About me

I'm currently an NSF Postdoctoral Fellow at Brown University studying the dynamic interaction between spring and muscle; but, my interest in elastic energy began in 2005 when I discovered target archery. The goal of a target archer is simple: consistently hit a target the size of a silver dollar from the other side of the room. This takes patience, fine motor control, and most importantly, an understanding of the interaction between the body that generates force and bow that transforms that force into stored elastic energy.

The central questions that drove my archery training in 2005 are, in essence, the same questions I have today about biological elastic mechanisms. How can I configure my body position to increase my accuracy (What properties of a muscle-spring system reduce error sensitivity)? Does my long-term accuracy depend on how quickly I load my bow (do muscle-spring dynamics affect mechanical behavior)? Among my most successful teammates, are there trends in techniques or choices in equipment (What general principles govern muscle-spring mechanics across multiple systems)?

My interest in archery naturally transformed into that of elastic mechanisms in biology. And so I traded my bow and arrows for training in biomechanics and evolutionary theory. I was also fortunate enough to receive the Department of Energy Computational Science Graduate Fellowship during this time. For these reasons, I've developed a diverse skill set that includes quantitative morphology, materials testing, numerical analysis, and computer simulation.

I've used my skills to investigate elastic systems across multiple organisms (mantis shrimp, bullfrogs, grasshoppers, whales, rats), and I've generated knowledge regarding the dynamics of energy storage in biological elastic mechanisms. I currently combine experimental and systems-level modeling approaches to test hypotheses about the properties that emerge from the interaction of spring and muscle.

Computation and biology

In my experience, the need for computational training in biology couldn't be more clear.
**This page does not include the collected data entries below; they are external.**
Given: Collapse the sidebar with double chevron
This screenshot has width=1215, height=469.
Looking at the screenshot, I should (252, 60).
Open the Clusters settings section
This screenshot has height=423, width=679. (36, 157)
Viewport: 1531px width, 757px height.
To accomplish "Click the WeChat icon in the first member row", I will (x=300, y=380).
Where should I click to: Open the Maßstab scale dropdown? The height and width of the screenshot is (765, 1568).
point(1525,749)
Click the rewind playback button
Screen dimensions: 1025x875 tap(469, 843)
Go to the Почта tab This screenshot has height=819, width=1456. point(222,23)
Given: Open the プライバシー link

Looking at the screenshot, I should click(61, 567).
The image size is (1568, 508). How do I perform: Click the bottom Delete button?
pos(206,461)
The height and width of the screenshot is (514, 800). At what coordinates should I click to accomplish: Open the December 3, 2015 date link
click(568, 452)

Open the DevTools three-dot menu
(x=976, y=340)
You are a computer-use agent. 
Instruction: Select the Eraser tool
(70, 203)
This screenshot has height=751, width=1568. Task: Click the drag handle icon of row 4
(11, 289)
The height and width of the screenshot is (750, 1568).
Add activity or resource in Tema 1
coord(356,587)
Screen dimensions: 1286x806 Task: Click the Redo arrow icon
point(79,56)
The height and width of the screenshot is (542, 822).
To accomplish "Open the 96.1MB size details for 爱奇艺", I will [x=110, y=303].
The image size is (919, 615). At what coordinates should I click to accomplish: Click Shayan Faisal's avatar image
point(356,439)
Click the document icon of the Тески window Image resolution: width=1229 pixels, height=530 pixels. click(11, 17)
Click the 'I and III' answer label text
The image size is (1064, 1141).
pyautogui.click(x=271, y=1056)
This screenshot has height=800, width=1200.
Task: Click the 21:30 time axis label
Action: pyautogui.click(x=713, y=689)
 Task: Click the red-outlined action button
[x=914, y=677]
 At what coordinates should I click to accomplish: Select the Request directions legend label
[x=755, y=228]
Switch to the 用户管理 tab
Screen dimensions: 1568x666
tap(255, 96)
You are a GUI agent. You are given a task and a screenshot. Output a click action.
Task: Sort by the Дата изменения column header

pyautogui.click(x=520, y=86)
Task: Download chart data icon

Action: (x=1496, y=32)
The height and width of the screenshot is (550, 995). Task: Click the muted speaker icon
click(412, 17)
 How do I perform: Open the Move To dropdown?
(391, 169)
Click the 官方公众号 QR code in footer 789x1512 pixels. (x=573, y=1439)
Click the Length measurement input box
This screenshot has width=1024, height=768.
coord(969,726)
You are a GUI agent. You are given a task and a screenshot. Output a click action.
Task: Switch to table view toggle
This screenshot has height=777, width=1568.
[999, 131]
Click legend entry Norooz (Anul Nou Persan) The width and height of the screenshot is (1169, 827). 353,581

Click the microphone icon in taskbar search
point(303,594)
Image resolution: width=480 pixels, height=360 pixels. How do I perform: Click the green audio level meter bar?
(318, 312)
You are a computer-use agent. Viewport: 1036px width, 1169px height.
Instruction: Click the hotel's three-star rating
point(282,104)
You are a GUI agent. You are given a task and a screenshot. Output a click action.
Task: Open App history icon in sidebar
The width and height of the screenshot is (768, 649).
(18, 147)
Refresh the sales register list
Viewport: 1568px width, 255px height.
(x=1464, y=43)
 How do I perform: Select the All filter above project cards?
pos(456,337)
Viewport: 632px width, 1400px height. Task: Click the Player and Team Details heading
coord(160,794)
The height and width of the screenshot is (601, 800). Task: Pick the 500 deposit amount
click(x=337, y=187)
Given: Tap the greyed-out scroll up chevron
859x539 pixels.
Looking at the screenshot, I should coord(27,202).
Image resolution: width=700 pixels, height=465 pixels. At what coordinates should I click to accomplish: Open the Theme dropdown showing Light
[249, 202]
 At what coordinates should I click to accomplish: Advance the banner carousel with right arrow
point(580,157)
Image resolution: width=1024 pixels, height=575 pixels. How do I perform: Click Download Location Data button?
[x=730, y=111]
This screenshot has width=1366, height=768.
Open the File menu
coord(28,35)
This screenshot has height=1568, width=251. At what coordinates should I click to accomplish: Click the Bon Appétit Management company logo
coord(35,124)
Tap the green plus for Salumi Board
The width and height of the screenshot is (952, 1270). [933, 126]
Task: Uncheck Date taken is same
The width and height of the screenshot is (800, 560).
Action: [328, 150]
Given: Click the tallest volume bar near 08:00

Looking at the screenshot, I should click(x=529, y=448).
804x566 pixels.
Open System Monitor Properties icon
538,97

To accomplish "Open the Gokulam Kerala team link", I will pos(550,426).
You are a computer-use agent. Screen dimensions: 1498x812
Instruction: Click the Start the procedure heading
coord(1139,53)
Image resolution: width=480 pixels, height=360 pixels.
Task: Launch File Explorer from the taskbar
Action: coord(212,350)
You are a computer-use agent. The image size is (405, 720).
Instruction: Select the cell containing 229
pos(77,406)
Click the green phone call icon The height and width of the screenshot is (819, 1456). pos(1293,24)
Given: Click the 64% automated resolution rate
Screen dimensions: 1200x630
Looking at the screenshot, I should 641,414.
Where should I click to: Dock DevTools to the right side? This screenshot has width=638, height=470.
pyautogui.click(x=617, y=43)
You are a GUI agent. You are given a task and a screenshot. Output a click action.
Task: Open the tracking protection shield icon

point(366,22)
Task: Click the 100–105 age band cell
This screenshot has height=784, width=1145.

There's the extremely practical reason: biology is becoming increasingly quantitative, and the ability to leverage computational power to analyze experimental data is a necessary skill for the next generation of researchers. But, I also believe that computation can provide novel tools to probe previously unaddressed hypotheses. Computer simulation not only allows large numbers of in silico experiments to be performed in a short period of time but can also permit experimental manipulations that are more difficult to perform on specimens and systems in the real world.

The difficulty of training computational biologists does not lie in one particular field. The biological concepts, the programming, and the applied math are all relatively straightforward on their own. The major roadblock lies in the misconception that one must first master all three topics before useful models can be made.

Throughout my academic career, I've designed workshops and working-groups to break down this misconception. I've developed SOURCE (studying, originating, and understanding R code examples), a study group focused on statistical problems and computer programming, in which I focused heavily on transforming biological problems into computational problems and demonstrating their appropriate solutions. While working with SOURCE, I've created introductory R classes, produced a computer-intensive biomechanics lab manual, and been involved in multiple consultations and collaborations. I'm currently working on a series of video tutorials on scientific computing for biologists that can be accessed from anywhere on the internet.